## Exercise
Rewrite the data from the line containing "415x500 pixels." through the end, both ends included, swapping "resize handle" for "drag handle" and leaving everything else unchanged.

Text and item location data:
════════

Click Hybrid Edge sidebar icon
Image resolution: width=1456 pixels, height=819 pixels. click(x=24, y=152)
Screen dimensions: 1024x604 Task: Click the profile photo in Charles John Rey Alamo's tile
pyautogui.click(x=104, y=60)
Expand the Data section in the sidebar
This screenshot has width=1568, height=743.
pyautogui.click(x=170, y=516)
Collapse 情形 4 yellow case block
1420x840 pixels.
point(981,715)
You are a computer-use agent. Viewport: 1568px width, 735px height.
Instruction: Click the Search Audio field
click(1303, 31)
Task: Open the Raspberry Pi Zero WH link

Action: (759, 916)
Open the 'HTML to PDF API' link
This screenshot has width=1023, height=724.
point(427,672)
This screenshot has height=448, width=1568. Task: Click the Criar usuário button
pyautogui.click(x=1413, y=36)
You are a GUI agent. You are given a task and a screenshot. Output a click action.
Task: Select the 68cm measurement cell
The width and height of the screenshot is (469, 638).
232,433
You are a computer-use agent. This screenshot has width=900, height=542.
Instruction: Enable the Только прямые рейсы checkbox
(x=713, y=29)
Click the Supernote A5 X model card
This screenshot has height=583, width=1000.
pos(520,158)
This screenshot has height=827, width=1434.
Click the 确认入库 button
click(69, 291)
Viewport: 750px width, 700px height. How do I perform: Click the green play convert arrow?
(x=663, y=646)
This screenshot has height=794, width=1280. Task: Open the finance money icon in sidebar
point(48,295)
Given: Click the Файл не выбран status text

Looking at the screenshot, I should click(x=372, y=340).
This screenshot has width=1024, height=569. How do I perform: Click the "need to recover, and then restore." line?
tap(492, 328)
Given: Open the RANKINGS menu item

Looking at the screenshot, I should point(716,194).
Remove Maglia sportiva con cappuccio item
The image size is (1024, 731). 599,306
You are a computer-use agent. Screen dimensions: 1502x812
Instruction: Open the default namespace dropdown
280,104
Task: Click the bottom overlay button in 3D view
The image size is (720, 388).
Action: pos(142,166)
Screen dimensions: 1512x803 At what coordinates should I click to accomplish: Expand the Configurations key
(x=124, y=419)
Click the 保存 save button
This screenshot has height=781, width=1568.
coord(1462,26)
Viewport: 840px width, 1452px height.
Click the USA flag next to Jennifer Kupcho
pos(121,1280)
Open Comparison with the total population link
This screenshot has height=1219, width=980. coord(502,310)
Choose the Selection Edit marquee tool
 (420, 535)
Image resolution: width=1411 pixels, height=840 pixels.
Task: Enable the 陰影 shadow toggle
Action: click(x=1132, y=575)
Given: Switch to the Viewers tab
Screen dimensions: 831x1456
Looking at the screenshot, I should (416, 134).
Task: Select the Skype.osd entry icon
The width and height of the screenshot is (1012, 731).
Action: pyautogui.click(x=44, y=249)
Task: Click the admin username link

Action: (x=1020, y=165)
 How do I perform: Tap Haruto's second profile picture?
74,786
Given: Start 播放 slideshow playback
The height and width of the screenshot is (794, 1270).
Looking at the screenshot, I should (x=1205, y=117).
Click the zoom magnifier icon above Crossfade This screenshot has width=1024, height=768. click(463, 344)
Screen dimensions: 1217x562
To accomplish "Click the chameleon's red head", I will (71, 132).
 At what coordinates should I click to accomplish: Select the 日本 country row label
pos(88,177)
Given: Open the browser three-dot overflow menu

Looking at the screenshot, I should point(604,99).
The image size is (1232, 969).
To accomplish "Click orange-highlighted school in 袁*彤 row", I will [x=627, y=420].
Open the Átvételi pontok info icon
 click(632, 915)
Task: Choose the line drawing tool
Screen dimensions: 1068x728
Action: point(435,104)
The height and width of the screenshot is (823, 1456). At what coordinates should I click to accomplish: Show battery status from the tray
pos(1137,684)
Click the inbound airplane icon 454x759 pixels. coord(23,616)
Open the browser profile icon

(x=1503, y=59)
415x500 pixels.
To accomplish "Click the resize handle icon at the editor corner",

════════

## Full solution
415x500 pixels.
To accomplish "Click the drag handle icon at the editor corner",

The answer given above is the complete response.